Liberals love to use school shootings as springboards for their favored hobby horses, usually more gun control. But what happened yesterday at the South Education Center in Richfield, Minnesota doesn’t fit the narrative.
This high school is part of a school district that focuses on special education, alternative learning and transitional services. As I understand it, many of its students come from other high schools where they have gotten into trouble, so that the South Education Center represents a second chance. It also embodies, perhaps, the ultimate in high school wokeness.
Yesterday an altercation broke out just outside the school building. A student pulled a gun and shot three other students, killing one and critically injuring another. My colleague Jeff Van Nest, a 20-year FBI agent who recently joined American Experiment, comments:
During a press conference on Wednesday, officials identified the two suspects who were arrested as Alfredo Rosario Solis, 19, and Fernando Valdez-Alverez, 18, both of Minneapolis. Gunfire killed 15-year-old Jahmari Rice.
Rice was reportedly the son of Cortez Rice, who is currently in jail for harassing the judge in the Kim Potter case.
Many are now asking whether this tragedy could have been prevented after South Education Center leaders removed police officers, dismantled metal detectors from school entrances, and failed to implement other safety measures after seizing a firearm from a student at the school in September 2021.
The school’s wokeism goes back at least to 2017.
Four years ago, school administrators opted to replace sworn police School Resource Officers with unarmed School Safety Coaches. Superintendent Sandy Lewandowski explained the safety coaches specialize in mental health, de-escalation, restorative justice, and safe physical interventions. Lewandowski believed this “homegrown model” has proven effective by reducing arrests from 65 to 12 during the first year after removing police from the school.
If you stop arresting people, arrests will go down.
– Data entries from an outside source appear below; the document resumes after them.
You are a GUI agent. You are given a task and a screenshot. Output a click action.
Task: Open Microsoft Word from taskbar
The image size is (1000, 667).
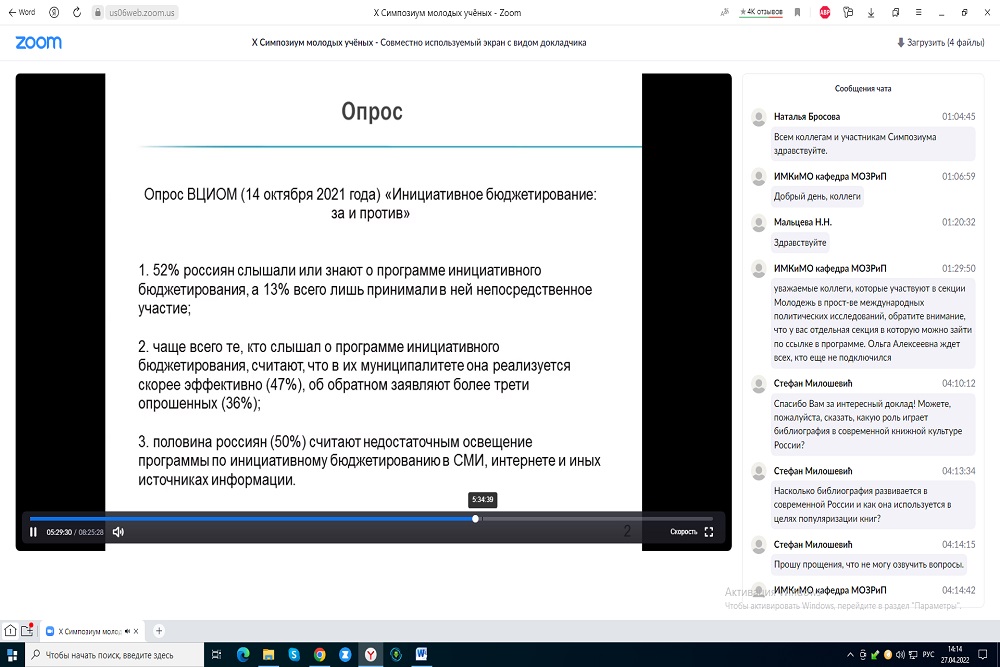click(421, 655)
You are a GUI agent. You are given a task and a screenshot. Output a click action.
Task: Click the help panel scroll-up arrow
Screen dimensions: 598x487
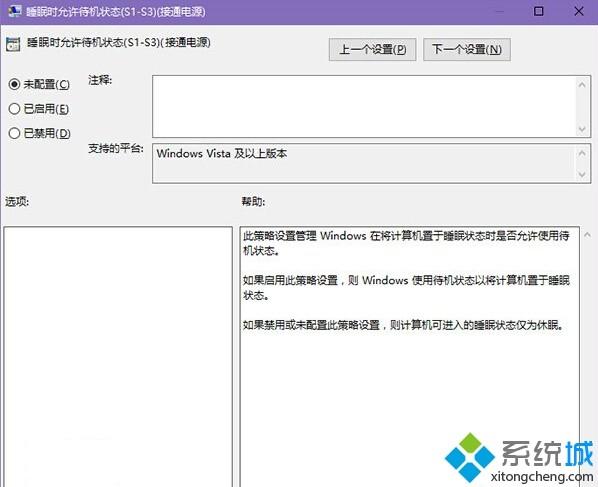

Lewandowski expressed concern that police in the school put “student[s] of color, [with disabilities] . . . at a high risk of going through what is termed the ‘pipeline to prison.’”
A large majority of teachers and students support having School Resource Officers–policemen–present in the public schools, especially those like the South Education Center with obvious potential for disruption. But far leftists and the teachers’ union are driving Resource Officers out of the public schools.
Superintendent Lewandowski also ordered the removal of all metal detectors for the 2021-2022 school year “after serious concerns about the racial equity impacts of using metal detectors.”
Contemplate that idea for a moment! Everyone has to go through the metal detector, not just members of one race, so how can it represent racial inequity? The only possible answer is that “students of color” are presumed to be most likely to bring guns to school. That assumption could be true, but what sort of lunacy is required to infer that barriers to bringing guns to school, like metal detectors, must therefore be removed? This carries “disparate impact” to a literally insane level.
More from the Superintendent:
We understand and expect there to be various responses from our school community about this change. Everyone’s feelings are valid. At the same time, we must prioritize doing what is best for students, especially Students of Color, and our values as a school district.
Doing “what is best for…Students of Color” resulted in one of them being murdered and another critically wounded. All in the name of equity.
Yesterday’s murder apparently arose out of a pre-existing conflict among the people involved. As I understand it, the decedent had only enrolled at the South Education Center, coming from another school, a few days before he was shot. If there had been a law enforcement presence at the school, if metal detectors had been in place, would the violence have been anticipated and perhaps prevented? We likely will never know for sure.
Jeff Van Nest concludes:
The questions parents, teachers, political leaders and concerned community members should be asking is whether the police were consulted on the best strategies to protect kids from gun violence in a school setting? How does the school district handle threats of targeted violence? Are the police involved in the threat mitigation process to prevent harm or are police only contacted once a crime has been committed?
The mission of police executives is to prevent gun violence from occurring in the first place. Police have the training, expertise, dedication, and tools necessary to protect our kids. School Resource Officers are a key component in this effort. Police leaders need to be at the table and consulted before changes are made in a school’s security posture. Anything less puts our kids’ safety at risk each day.
As Minnesotans learned the hard way yesterday. But don’t expect to read about it in your local paper, and don’t expect liberal politicians to draw any lessons from yesterday’s school shootings.